_SUPPLIED TEXT_.

But for Courtney, a singer-songwriter who struggled just to survive before his big break, unconventionality has become even more second-nature than his marriage of his stylistic eclectics. As a one-man show, he creates a lot of his own percussion, banging on things like file cabinets in his hallway to create a “messy, ad hoc” feel. He prefers to do his recordings in one take, using demo tracks, and has even admitted to fiddling with hip-hop flavored beats and playing them over sound percussion. A fan of Kanye West for his ability to take R&B oldies into the modern era, Courtney has promised that his debut lives in that soulful, guitar-driven realm of blues, but his experimental tendencies are so blatantly obvious, it’s doubtful he’ll stay there very long.
While his approach to music has changed little since he first picked up the guitar, the subject matter has matured and grown drastically from his rougher days. Immediately after graduating high school, Courtney signed a recording contract that fell apart, and soon after found himself out in the world, unqualified for a career, with nothing but a dream that he was suffocating under the weight of–so he poured it all into his music.

_CHECK YOUR UNDERSTANDING_.
a - List every music genre named in the passage about Courtney.
b - Reproduce the part of the passage about Courtney starting at "But for Courtney, a" and ending at "there very long.".

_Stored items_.

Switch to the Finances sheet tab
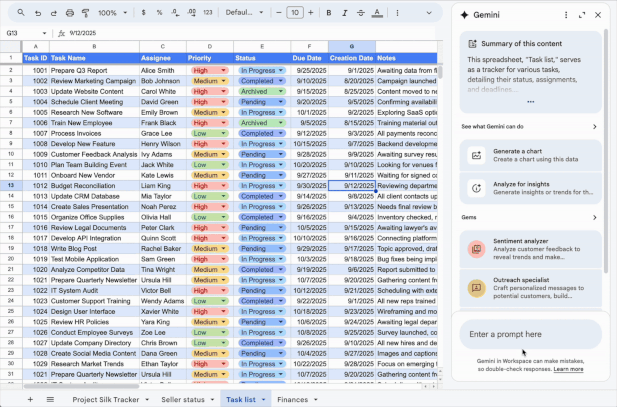Viewport: 617px width, 407px height. tap(293, 399)
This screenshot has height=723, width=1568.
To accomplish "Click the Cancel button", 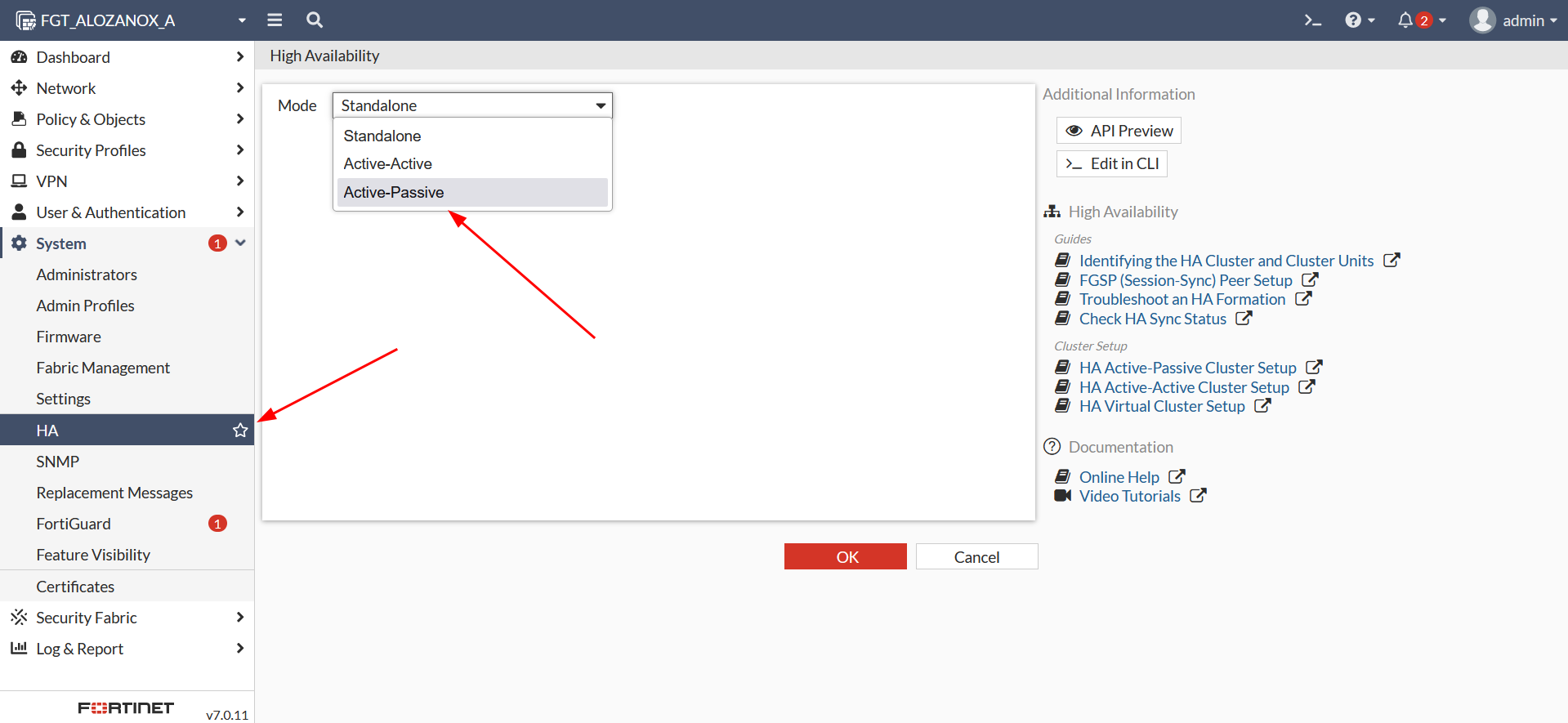I will [x=976, y=557].
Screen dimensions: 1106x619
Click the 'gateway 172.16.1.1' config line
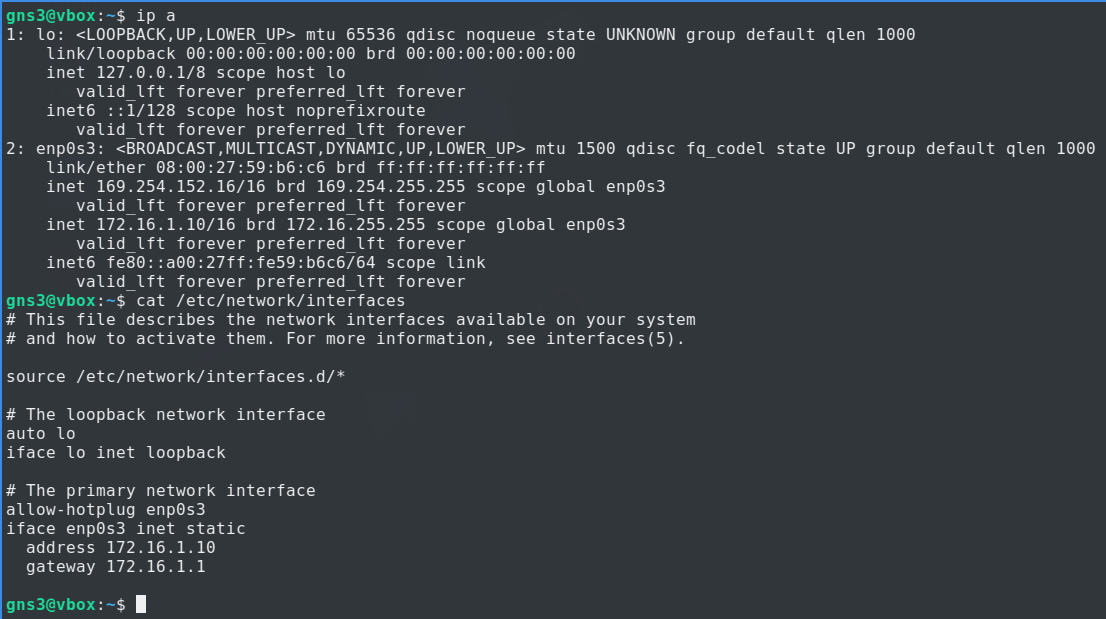click(x=116, y=566)
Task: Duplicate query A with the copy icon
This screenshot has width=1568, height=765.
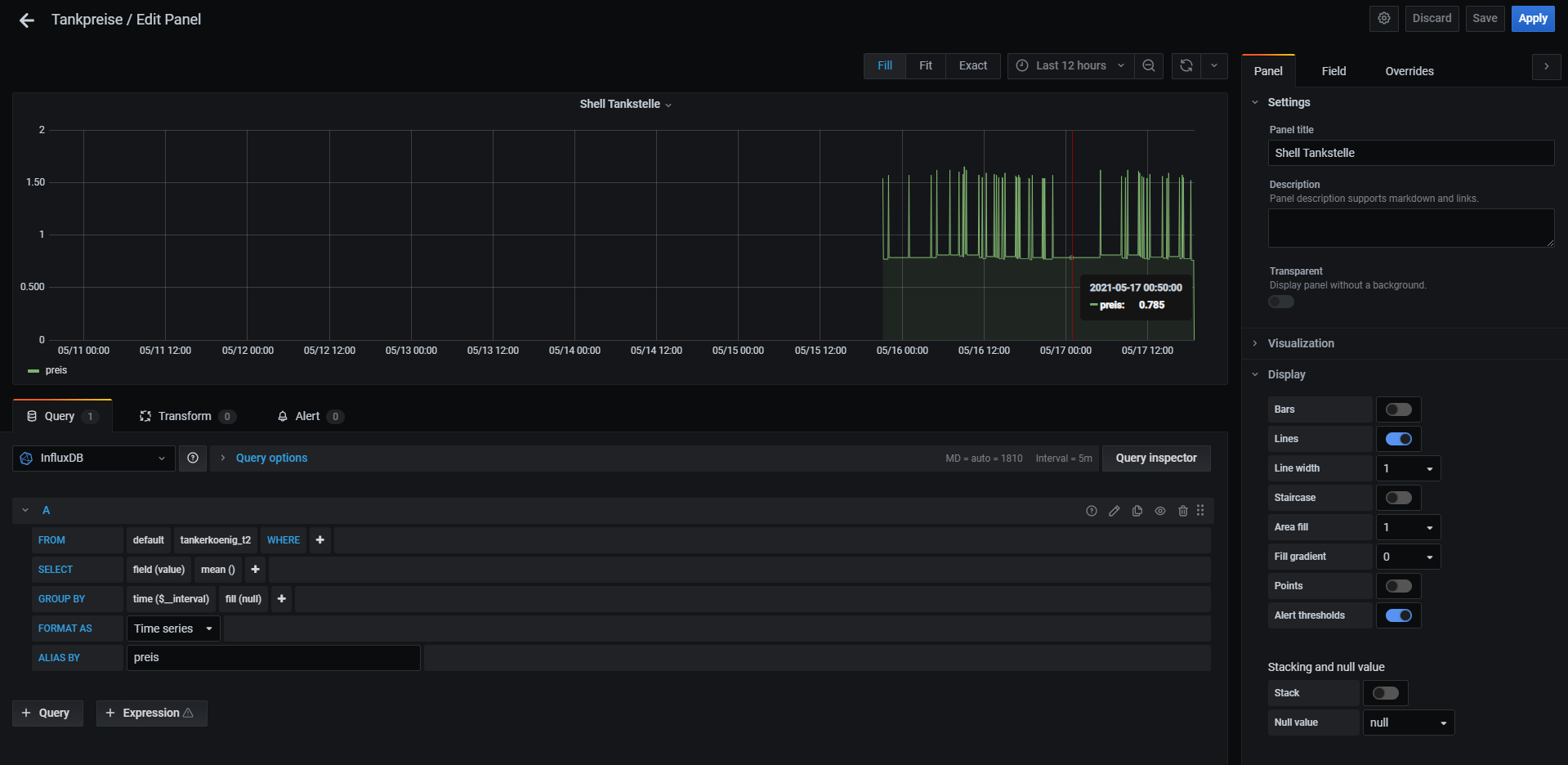Action: click(x=1137, y=511)
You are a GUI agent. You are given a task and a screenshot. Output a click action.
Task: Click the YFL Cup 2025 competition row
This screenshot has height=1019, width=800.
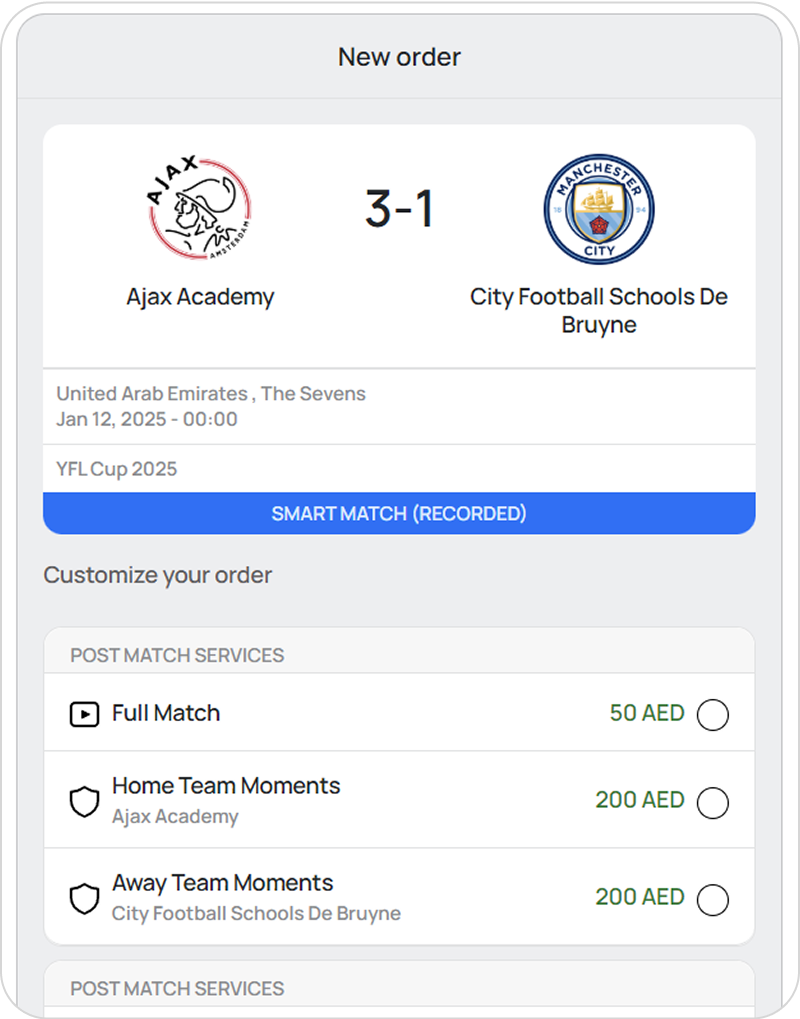click(117, 469)
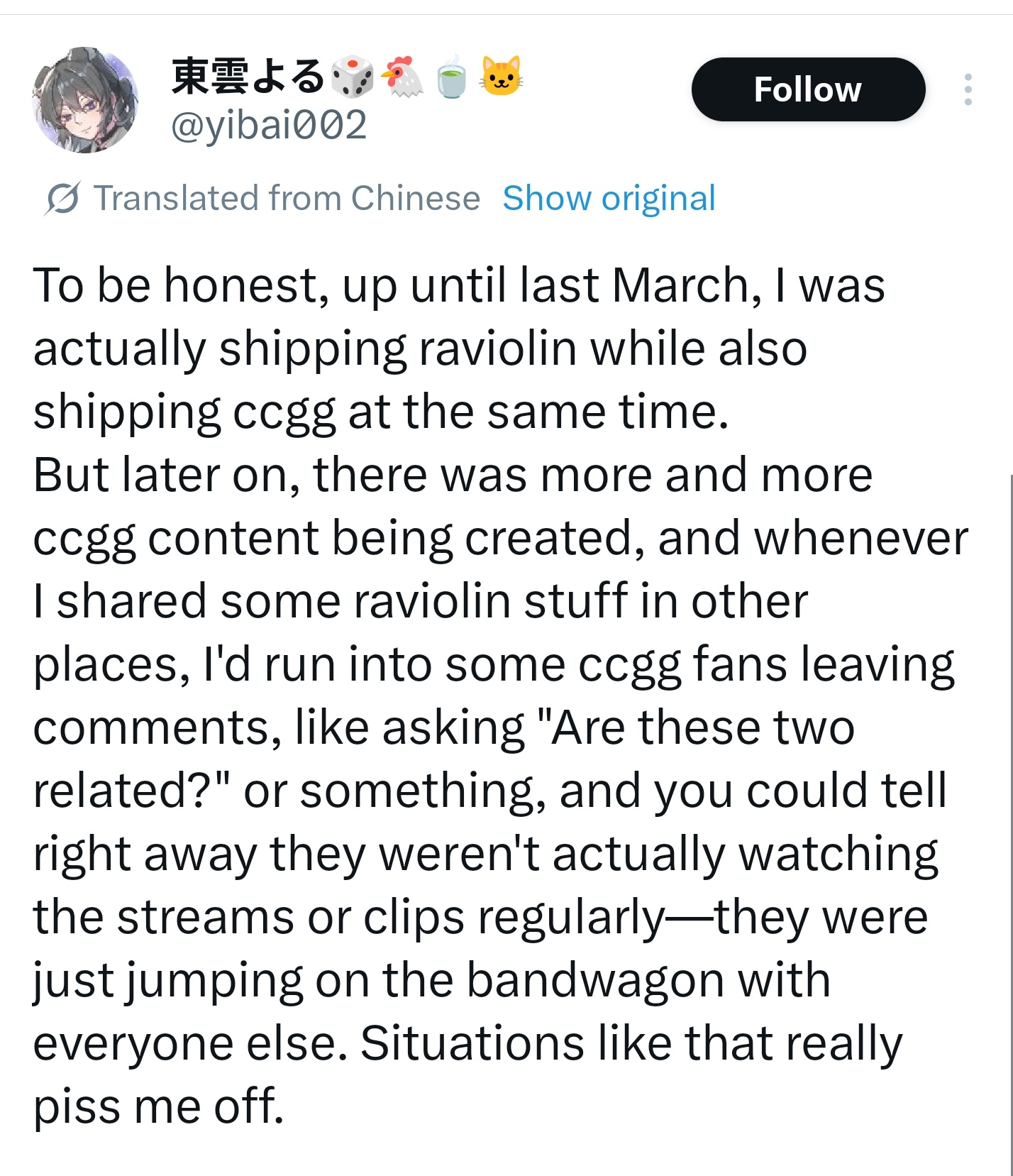The height and width of the screenshot is (1176, 1013).
Task: Click the translation icon beside Translated from Chinese
Action: 62,198
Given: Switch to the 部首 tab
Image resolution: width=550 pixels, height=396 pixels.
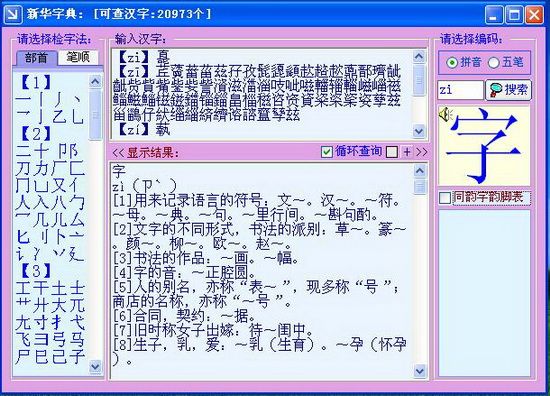Looking at the screenshot, I should pos(36,58).
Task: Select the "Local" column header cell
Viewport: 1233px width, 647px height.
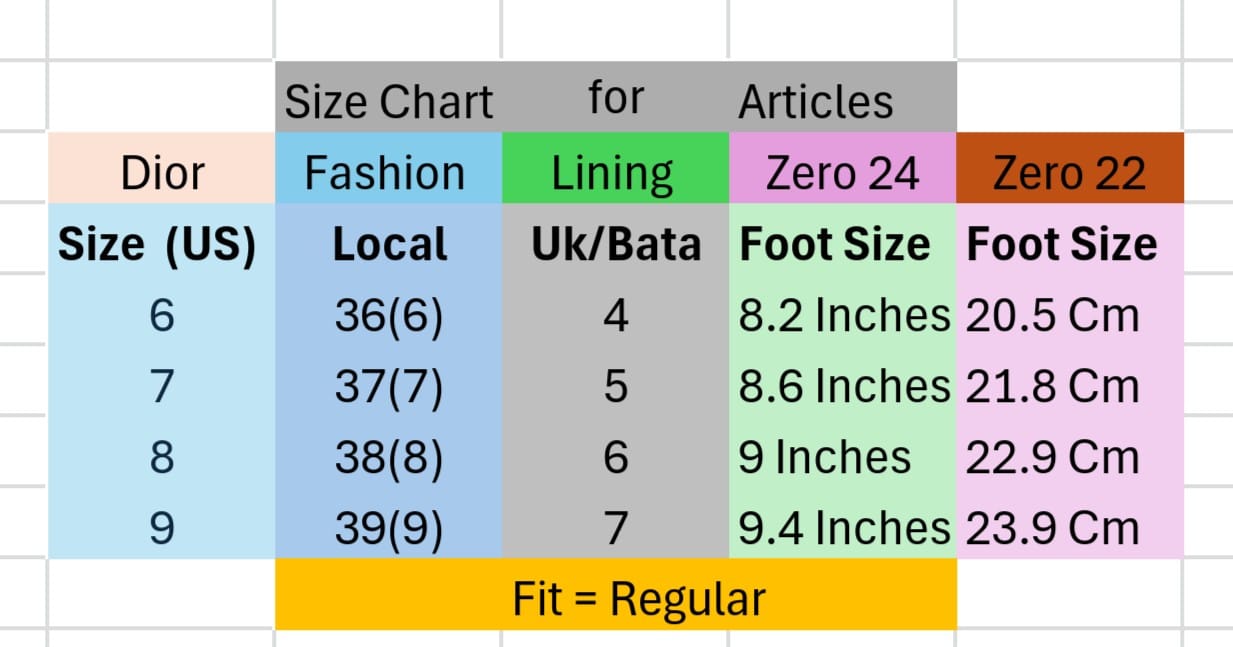Action: [x=389, y=245]
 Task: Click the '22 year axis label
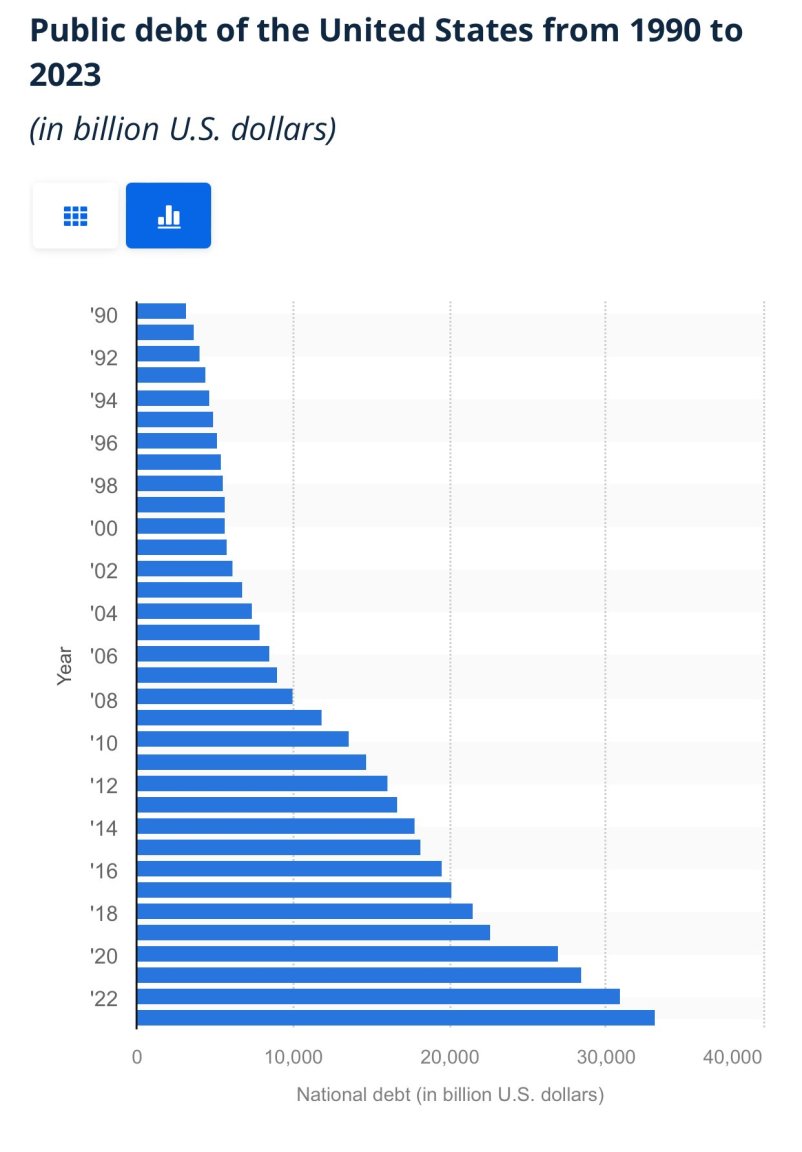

_LIST OF SOLUTIONS_.
a - hip-hop, R&B, blues

b -
But for Courtney, a singer-songwriter who struggled just to survive before his big break, unconventionality has become even more second-nature than his marriage of his stylistic eclectics. As a one-man show, he creates a lot of his own percussion, banging on things like file cabinets in his hallway to create a “messy, ad hoc” feel. He prefers to do his recordings in one take, using demo tracks, and has even admitted to fiddling with hip-hop flavored beats and playing them over sound percussion. A fan of Kanye West for his ability to take R&B oldies into the modern era, Courtney has promised that his debut lives in that soulful, guitar-driven realm of blues, but his experimental tendencies are so blatantly obvious, it’s doubtful he’ll stay there very long.